The two men were not known to each other — they lived nearly 500 miles away. There was a three-year difference between when they were hospitalized 

They also had weakened immune systems, with one man on immunosuppressant drugs while the second had diabetes.

But the cases have raised concerns, especially after lab tests showed the new fungus was resistant to three commonly used front-line anti-fungal treatments (fluconazole, caspofungin and amphotericin B).

In a separate experiment in immunocompromised mice, R. fluvialis was shown to mutate rapidly to form ‘hypervirulent mutants’.

And in a petri dish, it mutated 21 times faster at human body temperature than at ambient temperature — raising the risk of more dangerous strains emerging.  

At this stage, the scientists said it was unclear how the patients became infected and whether the fungus contributed to their deaths.

But, in many cases, fungal infections — such as with C. auris — are contracted in hospitals after patients are admitted for separate conditions.

C. auris can spread to the blood and cause sepsis, which is where the immune system over-reacts to an infection. It is fatal in about 30 percent of cases. 

Dr David Denning, an infectious diseases expert at the University of Manchester, in the UK, told LiveScience — which revealed the study — that it was a ‘remarkable find’ that ‘bodes badly for the future’.

Dr Matthew Fisher, a fungal diseases epidemiologist at Imperial College London, added that the fungus should not yet be seen as a major, emerging threat.

‘My kind of first feeling here is that there are un-surveyed environments in China where these yeasts dwell,’ he said.

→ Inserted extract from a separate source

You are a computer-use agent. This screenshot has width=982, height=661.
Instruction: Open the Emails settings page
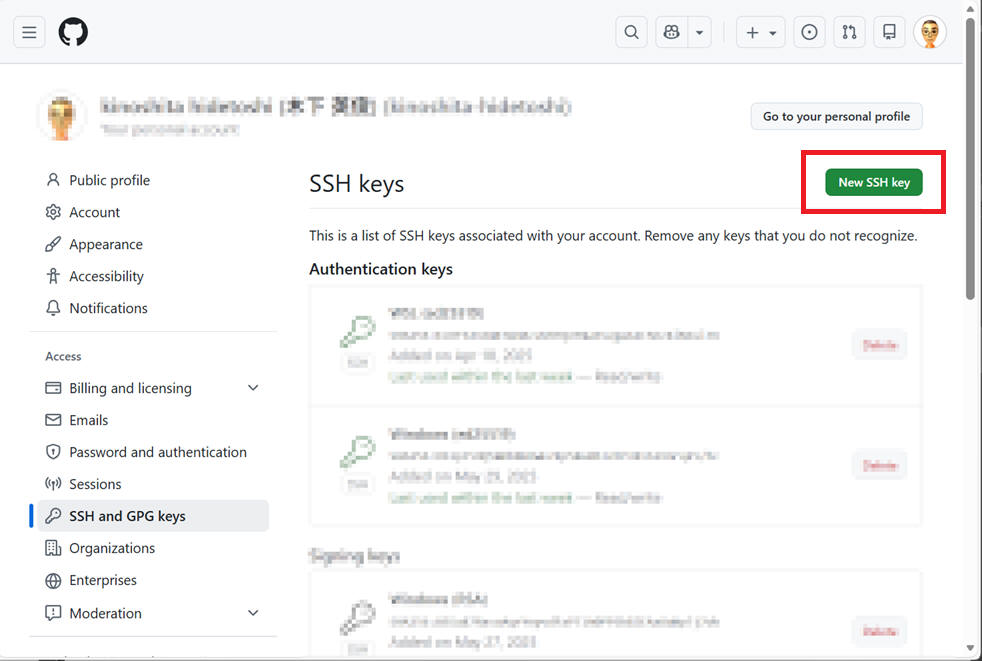click(88, 420)

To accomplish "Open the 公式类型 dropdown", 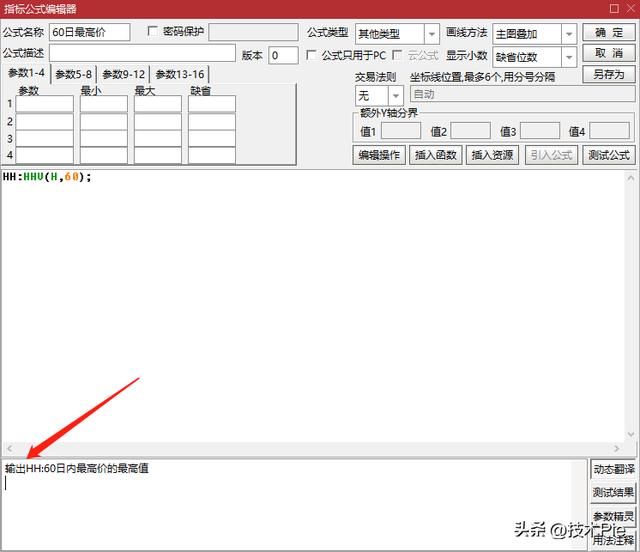I will click(x=431, y=34).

‘These two patients have been unlucky enough to be exposed.’

The 61-year-old patient was admitted to a hospital in Nanjing in 2013 with severe pancreatitis — or inflammation of the pancreas — and kidney injury.

He died from multiple organ failure after being treated with anti-fungals.

The 85-year-old patient was admitted to a hospital in Tianjin, about 500 miles further north, in 2016 suffering from pneumonia.

He was also treated with anti-fungals, but died after suffering from respiratory failure.

Over the decade analyzed, a total of 27,100 strains of fungi were detected in hospital patients.

Of these, rare fungi accounted for just 1.7 percent of the strains — of which, only one — R. fluvialis — was a new species that had not previously been recorded.

The scientists said that their paper also highlighted the risk of global warming causing new pathogens to emerge — because the fungus mutated more at higher temperatures. 

The study was published in the journal Nature Microbiology.